What you need to do:
Begin at the line containing "Contact & Legal (1087, 2201)" in the data below and go on through the line containing "Animals & Society", repeating each line exactly; include both ends and no other line.

Raw data:
---+---

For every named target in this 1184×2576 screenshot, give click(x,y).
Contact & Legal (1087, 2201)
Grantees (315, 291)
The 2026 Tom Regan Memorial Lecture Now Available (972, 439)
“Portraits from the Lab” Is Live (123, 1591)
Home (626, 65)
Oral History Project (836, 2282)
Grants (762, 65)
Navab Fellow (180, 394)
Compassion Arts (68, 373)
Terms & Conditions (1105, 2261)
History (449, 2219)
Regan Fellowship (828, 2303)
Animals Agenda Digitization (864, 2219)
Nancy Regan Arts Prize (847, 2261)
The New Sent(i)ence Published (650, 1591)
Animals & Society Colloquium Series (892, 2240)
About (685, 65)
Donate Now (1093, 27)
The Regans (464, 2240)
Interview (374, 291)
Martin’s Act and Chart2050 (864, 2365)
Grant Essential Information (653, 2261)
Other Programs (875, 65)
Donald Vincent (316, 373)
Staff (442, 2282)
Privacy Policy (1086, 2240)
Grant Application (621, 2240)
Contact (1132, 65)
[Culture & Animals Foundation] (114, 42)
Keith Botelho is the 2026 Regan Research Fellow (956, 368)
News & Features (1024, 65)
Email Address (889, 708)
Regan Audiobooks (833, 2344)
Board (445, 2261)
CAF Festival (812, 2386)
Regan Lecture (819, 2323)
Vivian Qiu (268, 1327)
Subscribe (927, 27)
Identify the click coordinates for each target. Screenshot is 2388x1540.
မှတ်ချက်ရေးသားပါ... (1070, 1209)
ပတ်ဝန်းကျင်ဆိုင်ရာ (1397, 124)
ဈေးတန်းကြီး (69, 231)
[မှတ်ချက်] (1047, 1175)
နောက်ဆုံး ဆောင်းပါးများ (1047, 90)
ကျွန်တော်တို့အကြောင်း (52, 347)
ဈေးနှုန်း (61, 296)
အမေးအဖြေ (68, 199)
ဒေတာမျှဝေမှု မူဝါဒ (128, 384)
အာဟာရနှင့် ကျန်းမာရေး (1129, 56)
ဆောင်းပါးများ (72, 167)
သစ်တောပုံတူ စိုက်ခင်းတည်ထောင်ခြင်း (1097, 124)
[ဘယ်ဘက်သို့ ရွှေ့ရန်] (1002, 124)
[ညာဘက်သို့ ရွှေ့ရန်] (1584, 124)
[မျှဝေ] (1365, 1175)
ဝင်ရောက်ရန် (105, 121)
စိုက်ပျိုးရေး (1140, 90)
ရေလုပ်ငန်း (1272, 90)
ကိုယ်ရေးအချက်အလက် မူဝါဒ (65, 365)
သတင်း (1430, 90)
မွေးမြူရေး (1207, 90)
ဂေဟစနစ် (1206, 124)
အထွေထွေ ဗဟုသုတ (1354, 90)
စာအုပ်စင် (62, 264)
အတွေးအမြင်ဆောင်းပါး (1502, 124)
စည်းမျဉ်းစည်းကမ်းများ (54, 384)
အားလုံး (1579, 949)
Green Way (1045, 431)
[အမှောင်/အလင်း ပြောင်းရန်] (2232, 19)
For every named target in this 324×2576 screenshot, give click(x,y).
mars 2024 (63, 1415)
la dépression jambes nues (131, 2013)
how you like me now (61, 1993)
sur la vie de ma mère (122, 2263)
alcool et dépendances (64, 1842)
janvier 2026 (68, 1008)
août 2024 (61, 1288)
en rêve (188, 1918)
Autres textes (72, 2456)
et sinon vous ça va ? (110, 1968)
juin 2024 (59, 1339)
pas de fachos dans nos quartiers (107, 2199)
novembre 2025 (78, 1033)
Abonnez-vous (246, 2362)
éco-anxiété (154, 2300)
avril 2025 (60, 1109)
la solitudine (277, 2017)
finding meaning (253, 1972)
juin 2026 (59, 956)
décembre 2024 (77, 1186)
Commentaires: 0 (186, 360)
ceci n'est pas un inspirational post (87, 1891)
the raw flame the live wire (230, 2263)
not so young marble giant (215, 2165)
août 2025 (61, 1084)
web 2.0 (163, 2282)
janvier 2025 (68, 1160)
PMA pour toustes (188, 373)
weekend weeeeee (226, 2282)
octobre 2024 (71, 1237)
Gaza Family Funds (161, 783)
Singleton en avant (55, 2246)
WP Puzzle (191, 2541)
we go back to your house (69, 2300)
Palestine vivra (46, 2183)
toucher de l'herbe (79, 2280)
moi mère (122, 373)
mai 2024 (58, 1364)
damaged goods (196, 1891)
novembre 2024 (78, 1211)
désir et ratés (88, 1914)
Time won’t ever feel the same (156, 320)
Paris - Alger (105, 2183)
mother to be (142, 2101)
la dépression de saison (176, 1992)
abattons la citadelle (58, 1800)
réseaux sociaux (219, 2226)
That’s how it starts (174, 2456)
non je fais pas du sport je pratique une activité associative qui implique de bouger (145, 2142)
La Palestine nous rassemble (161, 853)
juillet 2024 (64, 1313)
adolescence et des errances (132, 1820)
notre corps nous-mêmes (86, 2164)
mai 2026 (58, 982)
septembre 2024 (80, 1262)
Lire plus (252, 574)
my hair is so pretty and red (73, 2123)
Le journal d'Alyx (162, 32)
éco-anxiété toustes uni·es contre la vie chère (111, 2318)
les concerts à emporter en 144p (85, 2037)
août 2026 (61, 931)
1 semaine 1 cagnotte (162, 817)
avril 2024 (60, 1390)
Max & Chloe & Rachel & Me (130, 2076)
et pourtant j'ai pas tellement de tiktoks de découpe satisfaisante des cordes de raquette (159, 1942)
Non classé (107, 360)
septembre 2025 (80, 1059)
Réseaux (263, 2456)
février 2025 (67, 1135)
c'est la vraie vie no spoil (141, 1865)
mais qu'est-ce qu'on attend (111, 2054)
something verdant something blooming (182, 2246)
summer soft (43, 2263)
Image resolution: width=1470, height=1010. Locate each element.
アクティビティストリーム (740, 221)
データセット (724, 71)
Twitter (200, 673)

---+---

Answer for this exercise:
Contact & Legal (1087, 2201)
Grantees (315, 291)
The 2026 Tom Regan Memorial Lecture Now Available (972, 439)
“Portraits from the Lab” Is Live (123, 1591)
Home (626, 65)
Oral History Project (836, 2282)
Grants (762, 65)
Navab Fellow (180, 394)
Compassion Arts (68, 373)
Terms & Conditions (1105, 2261)
History (449, 2219)
Regan Fellowship (828, 2303)
Animals Agenda Digitization (864, 2219)
Nancy Regan Arts Prize (847, 2261)
The New Sent(i)ence Published (650, 1591)
Animals & Society Colloquium Series (892, 2240)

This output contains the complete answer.